### YOUR GOAL
Retype the records below verbatim, from the line containing "Describe the element" through the line containing "caramelization [440, 779]", including both of those lines.

### PROVIDED DATA
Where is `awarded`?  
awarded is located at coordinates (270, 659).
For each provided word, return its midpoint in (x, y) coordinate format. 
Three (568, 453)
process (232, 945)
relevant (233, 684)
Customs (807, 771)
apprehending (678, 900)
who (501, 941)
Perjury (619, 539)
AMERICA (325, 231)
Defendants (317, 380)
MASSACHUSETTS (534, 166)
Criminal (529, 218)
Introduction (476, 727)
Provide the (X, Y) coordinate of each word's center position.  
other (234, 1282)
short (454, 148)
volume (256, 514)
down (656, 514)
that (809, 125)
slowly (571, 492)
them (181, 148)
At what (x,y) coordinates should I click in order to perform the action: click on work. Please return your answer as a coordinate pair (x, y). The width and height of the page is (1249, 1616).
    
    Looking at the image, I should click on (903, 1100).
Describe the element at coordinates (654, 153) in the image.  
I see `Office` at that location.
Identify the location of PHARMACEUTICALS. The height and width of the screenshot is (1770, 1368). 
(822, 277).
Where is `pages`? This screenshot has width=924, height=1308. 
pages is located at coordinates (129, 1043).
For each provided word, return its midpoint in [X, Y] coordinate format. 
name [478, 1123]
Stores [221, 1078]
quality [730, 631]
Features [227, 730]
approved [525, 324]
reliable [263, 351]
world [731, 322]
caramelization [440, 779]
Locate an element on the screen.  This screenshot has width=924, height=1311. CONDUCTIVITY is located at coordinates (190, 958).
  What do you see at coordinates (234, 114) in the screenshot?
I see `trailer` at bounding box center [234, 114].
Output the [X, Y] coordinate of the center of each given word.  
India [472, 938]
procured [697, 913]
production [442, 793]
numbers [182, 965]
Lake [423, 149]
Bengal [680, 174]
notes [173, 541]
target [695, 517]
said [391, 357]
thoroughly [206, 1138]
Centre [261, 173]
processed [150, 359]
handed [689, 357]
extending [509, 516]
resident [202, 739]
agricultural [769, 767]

### CORRECT RESPONSE
Describe the element at coordinates (654, 153) in the image.  
I see `Office` at that location.
Identify the location of PHARMACEUTICALS. The height and width of the screenshot is (1770, 1368). 
(822, 277).
Where is `pages`? This screenshot has width=924, height=1308. 
pages is located at coordinates (129, 1043).
For each provided word, return its midpoint in [X, Y] coordinate format. 
name [478, 1123]
Stores [221, 1078]
quality [730, 631]
Features [227, 730]
approved [525, 324]
reliable [263, 351]
world [731, 322]
caramelization [440, 779]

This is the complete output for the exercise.